» **DATA TO EXAMINE**:
---+---

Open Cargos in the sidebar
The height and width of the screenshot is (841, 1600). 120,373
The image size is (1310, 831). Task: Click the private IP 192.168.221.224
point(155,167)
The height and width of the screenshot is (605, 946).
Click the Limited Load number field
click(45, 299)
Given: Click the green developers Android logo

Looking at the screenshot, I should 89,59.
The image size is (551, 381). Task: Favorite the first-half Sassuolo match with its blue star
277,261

---+---

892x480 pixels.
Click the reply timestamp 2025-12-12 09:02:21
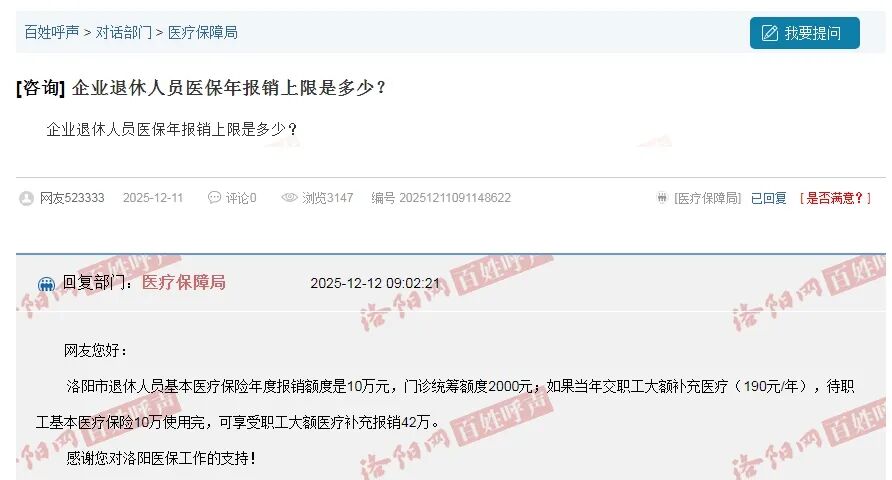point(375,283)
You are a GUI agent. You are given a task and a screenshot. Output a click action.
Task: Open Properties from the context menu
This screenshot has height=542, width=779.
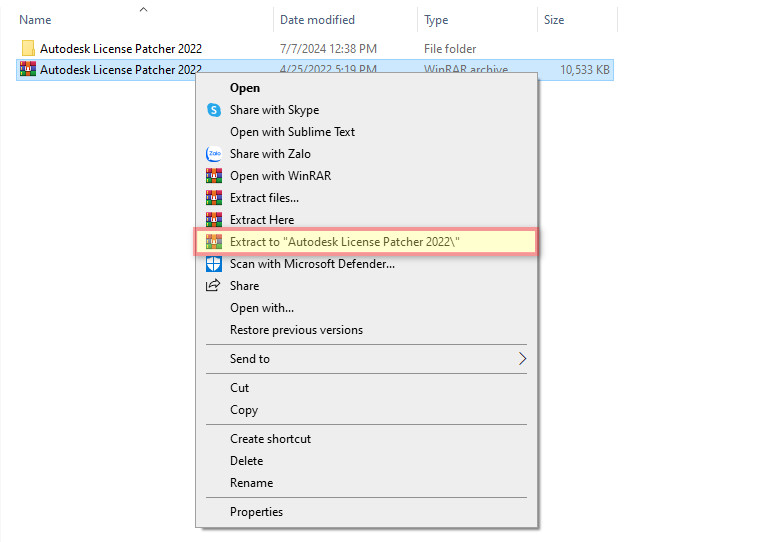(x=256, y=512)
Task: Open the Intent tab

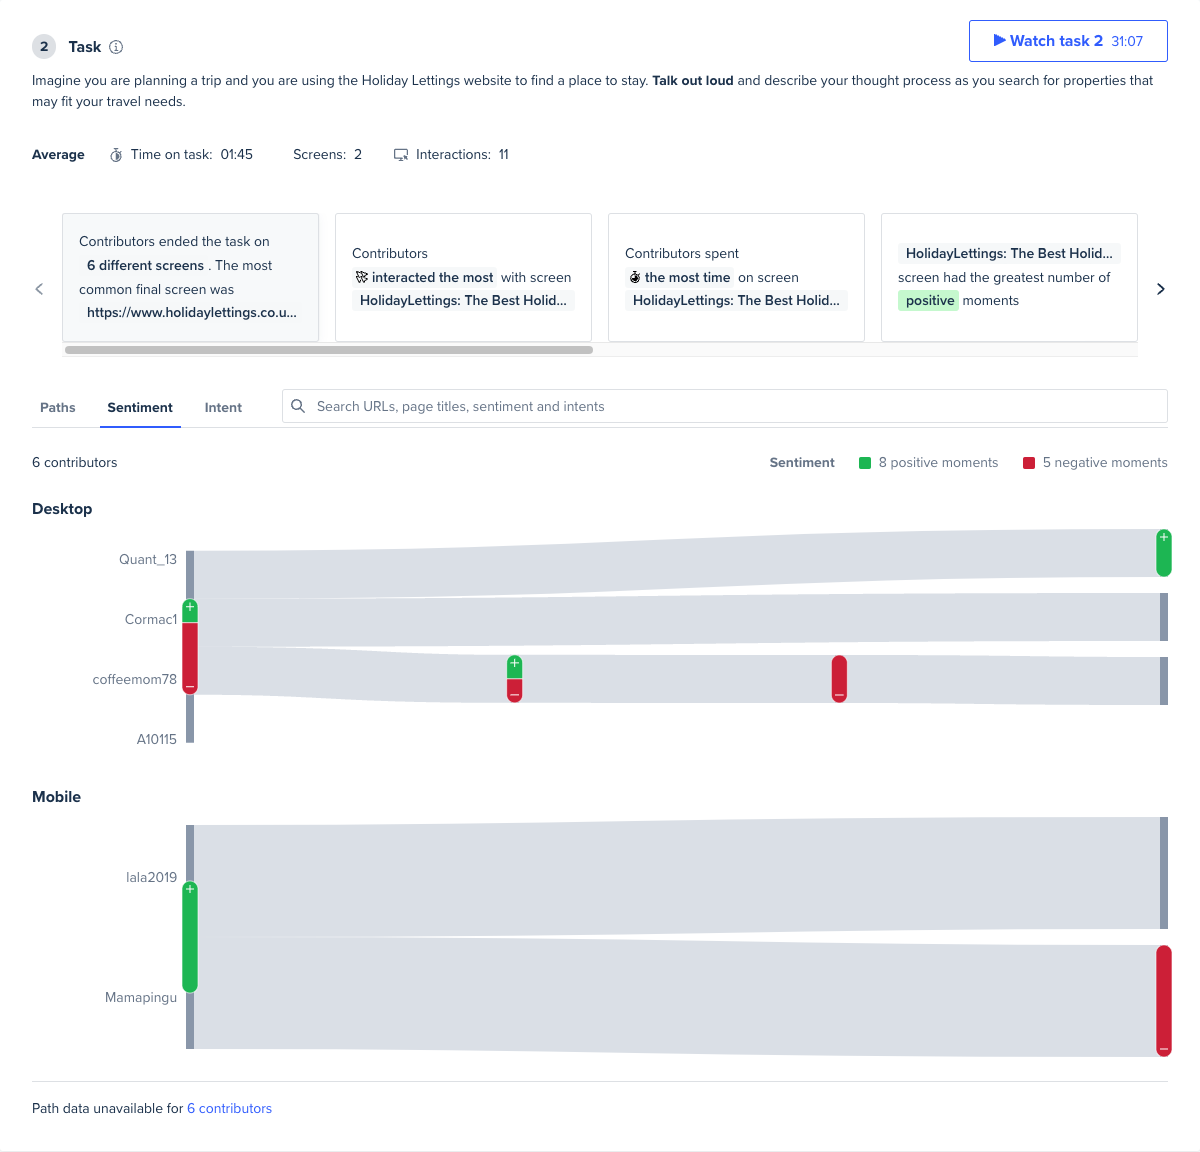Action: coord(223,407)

---+---

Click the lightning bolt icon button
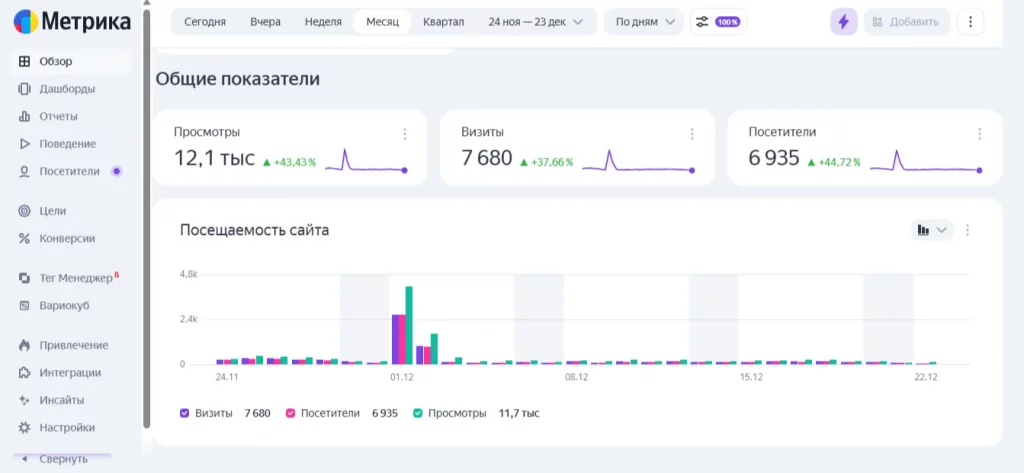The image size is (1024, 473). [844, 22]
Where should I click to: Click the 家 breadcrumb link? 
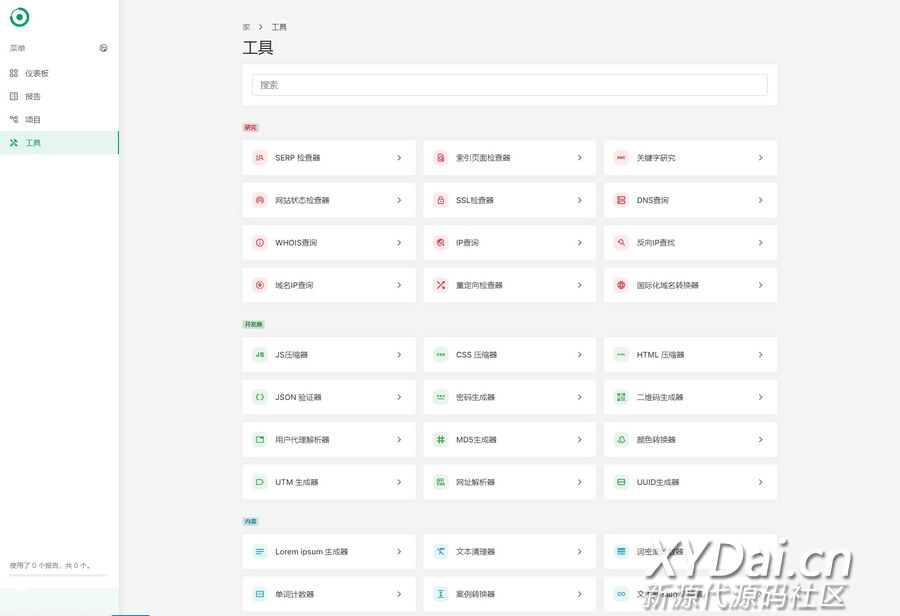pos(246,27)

---+---

Using the entries above, repeat exactly the lines from the one with "892x480 pixels." to the one with "Task: Open Properties from the context menu", both included, and leave the pictures behind.

892x480 pixels.
Click the reply timestamp 2025-12-12 09:02:21
point(375,283)
You are a GUI agent. You are given a task and a screenshot. Output a click action.
Task: Open Properties from the context menu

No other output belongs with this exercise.